Selain itu, EY juga menggarisbawahi faktor-faktor tersebut menghambat proses pendanaan yang tersedia, tergantung pada tingkat risikonya.
Untuk Indonesia, hambatan yang diidentifikasi yakni Pertumbuhan sektor tenaga surya dan angin sebagian besar masih bergantung pada penghentian dini pembangkit listrik tenaga batu bara (CFPP); kurangnya kejelasan peraturan pengadaan dan prosedur tender; dan tarif negosiasi yang rendah memengaruhi bankability.

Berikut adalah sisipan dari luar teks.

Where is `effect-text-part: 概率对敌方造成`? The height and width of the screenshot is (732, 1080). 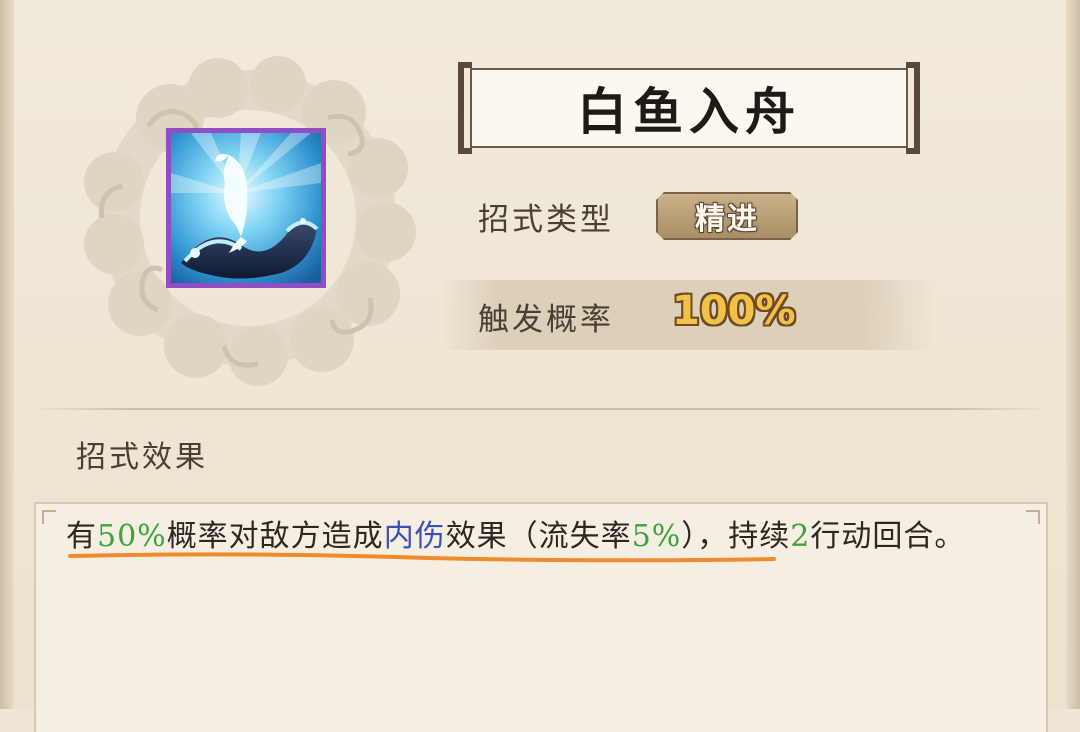
effect-text-part: 概率对敌方造成 is located at coordinates (275, 536).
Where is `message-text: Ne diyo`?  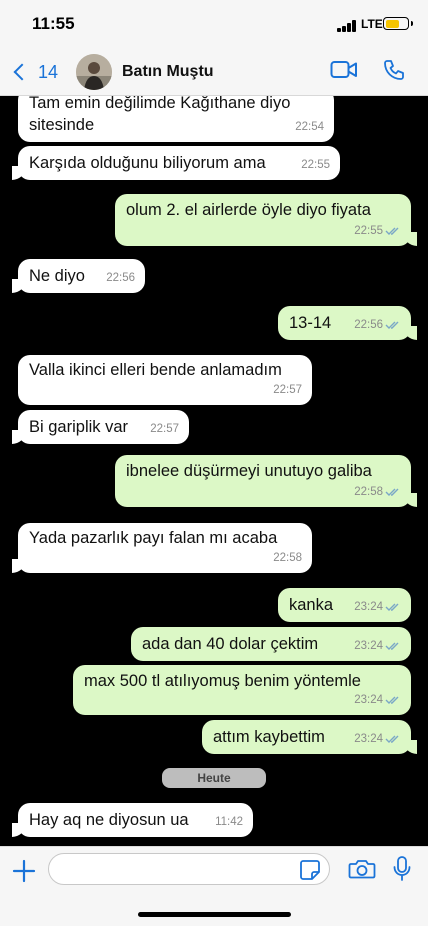
message-text: Ne diyo is located at coordinates (57, 276).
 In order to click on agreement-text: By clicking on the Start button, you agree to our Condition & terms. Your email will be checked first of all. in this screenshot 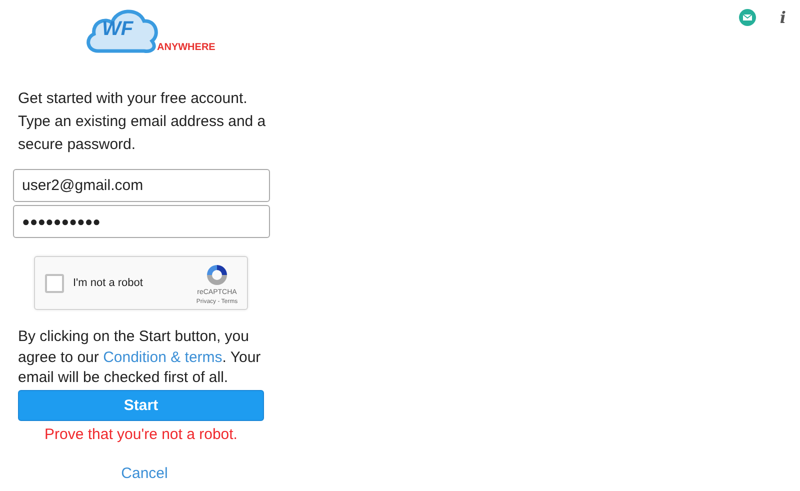, I will do `click(140, 358)`.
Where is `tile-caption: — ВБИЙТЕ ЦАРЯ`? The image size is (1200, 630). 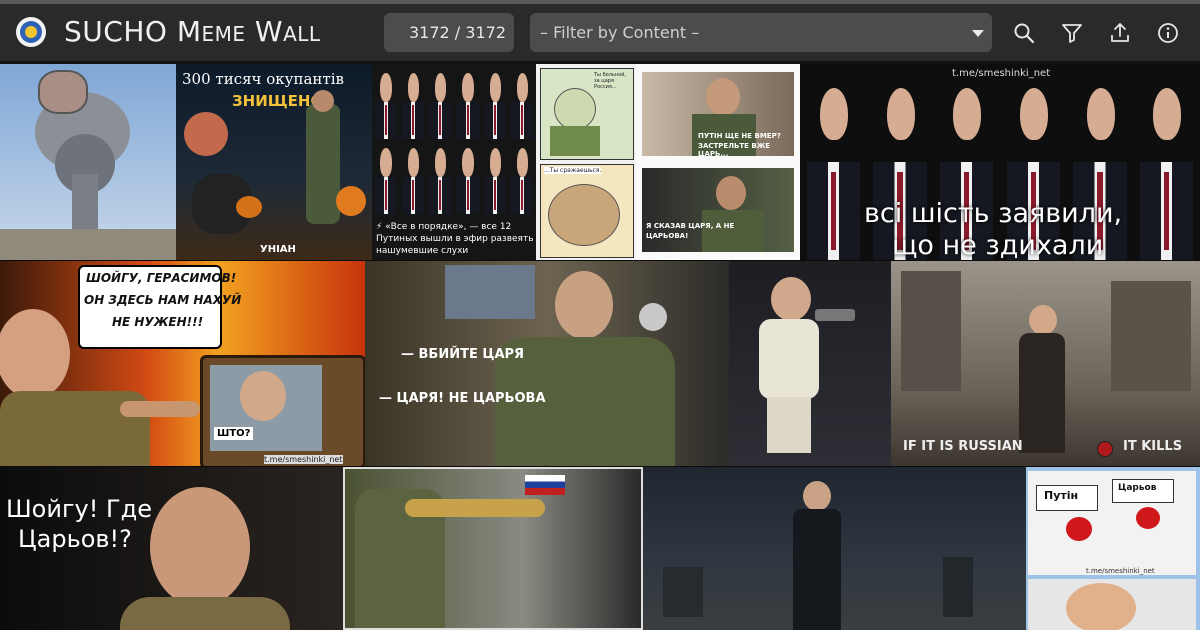 tile-caption: — ВБИЙТЕ ЦАРЯ is located at coordinates (463, 354).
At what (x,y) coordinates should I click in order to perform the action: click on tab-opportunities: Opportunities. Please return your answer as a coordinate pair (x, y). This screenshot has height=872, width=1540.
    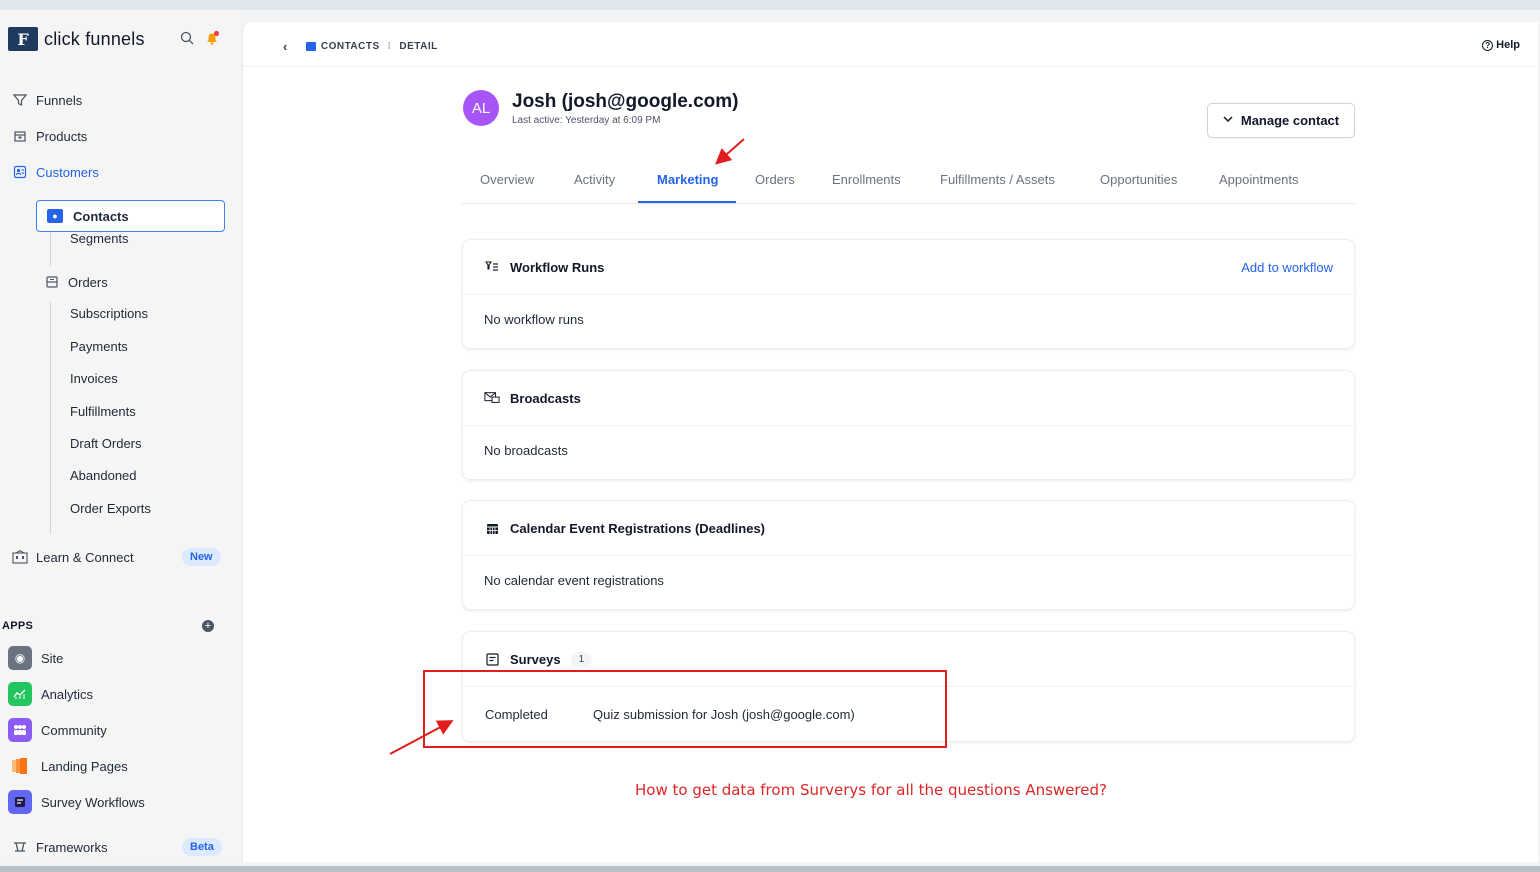
    Looking at the image, I should click on (1138, 180).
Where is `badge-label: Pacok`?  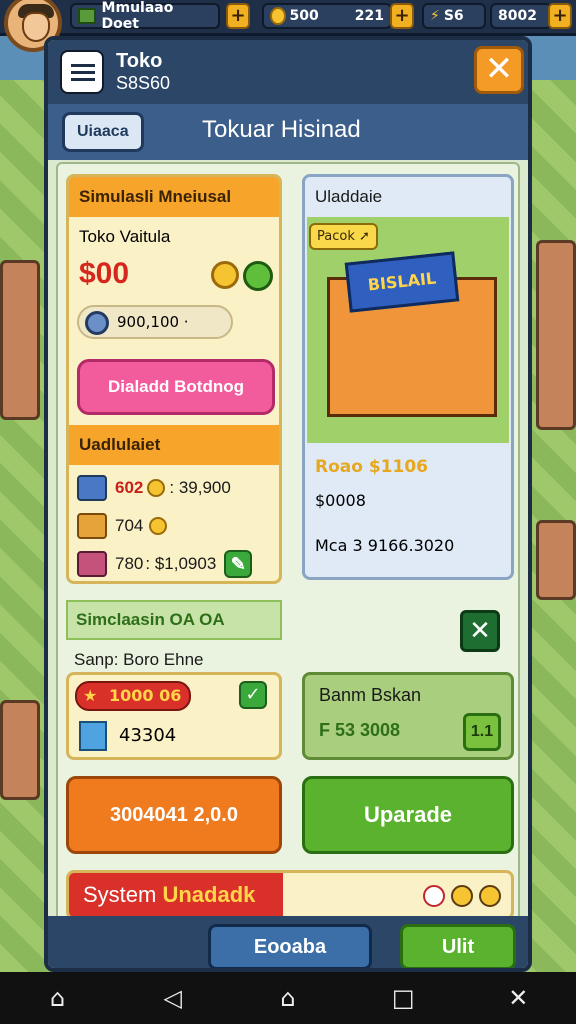 badge-label: Pacok is located at coordinates (336, 236).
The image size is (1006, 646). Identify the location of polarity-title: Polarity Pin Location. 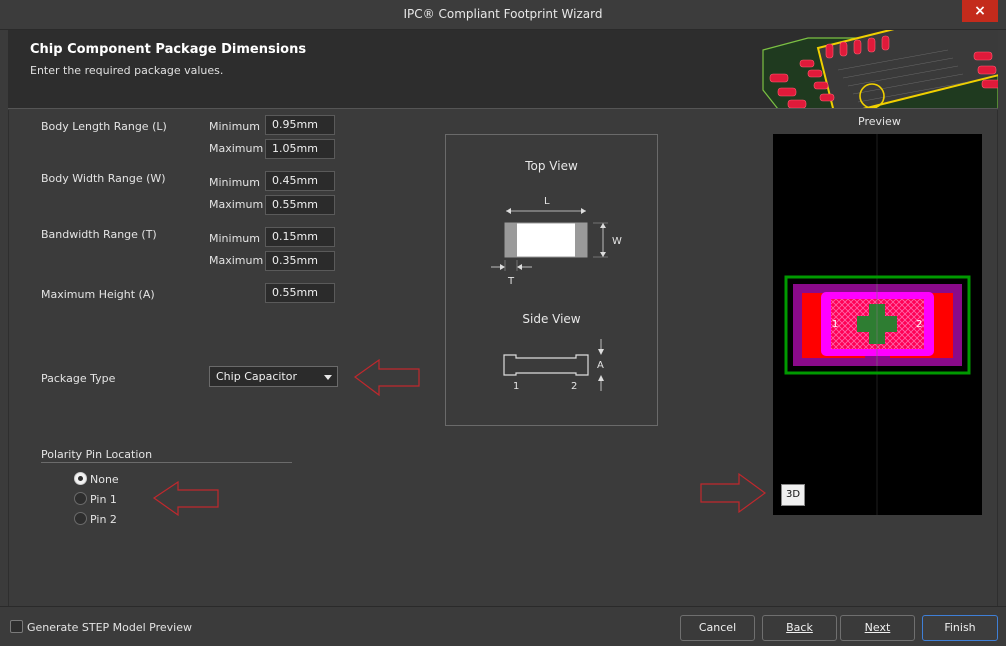
(97, 454).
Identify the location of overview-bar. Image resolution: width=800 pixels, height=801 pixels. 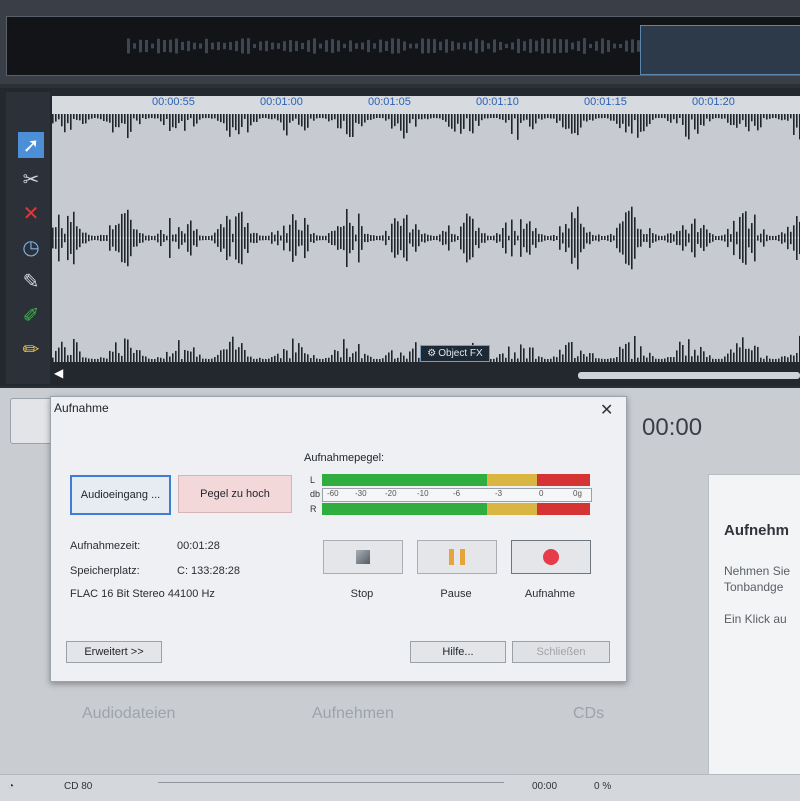
(410, 46).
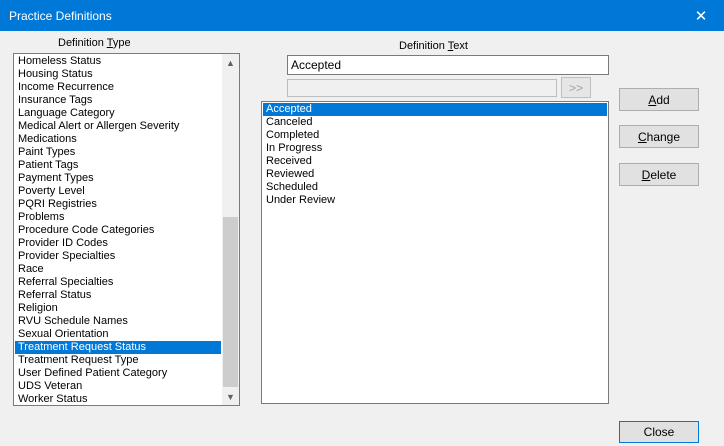  What do you see at coordinates (118, 192) in the screenshot?
I see `list-item: Poverty Level` at bounding box center [118, 192].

EY pun merekomendasikan beberapa hal untuk mengatasi hambatan tersebut, yakni meminta sinyal kebijakan yang kuat penghentian penggunaan batu bara secara tepat waktu untuk menarik minat pasar, mendirikan badan khusus untuk memperlancar proses pengadaan tanah, dan mengembangan model PPA untuk mengurangi jadwal negosiasi.
"Untuk mendorong pertumbuhan energi terbarukan, Indonesia perlu memprioritaskan pengembangan jaringan listrik yang permintaannya belum terpenuhi, apalagi ketika energi terbarukan lebih menguntungkan secara ekonomi ketimbang menggunakan diesel atau bahan bakar fosil lainnya," tutur Pascal.
Berdasarkan laporan International Energy Agency (IEA), Indonesia merupakan salah satu negara di Asia Tenggara yang punya potensi peningkatan kapasitas tenaga surya dan angin hingga tiga kali lipat pada 2030.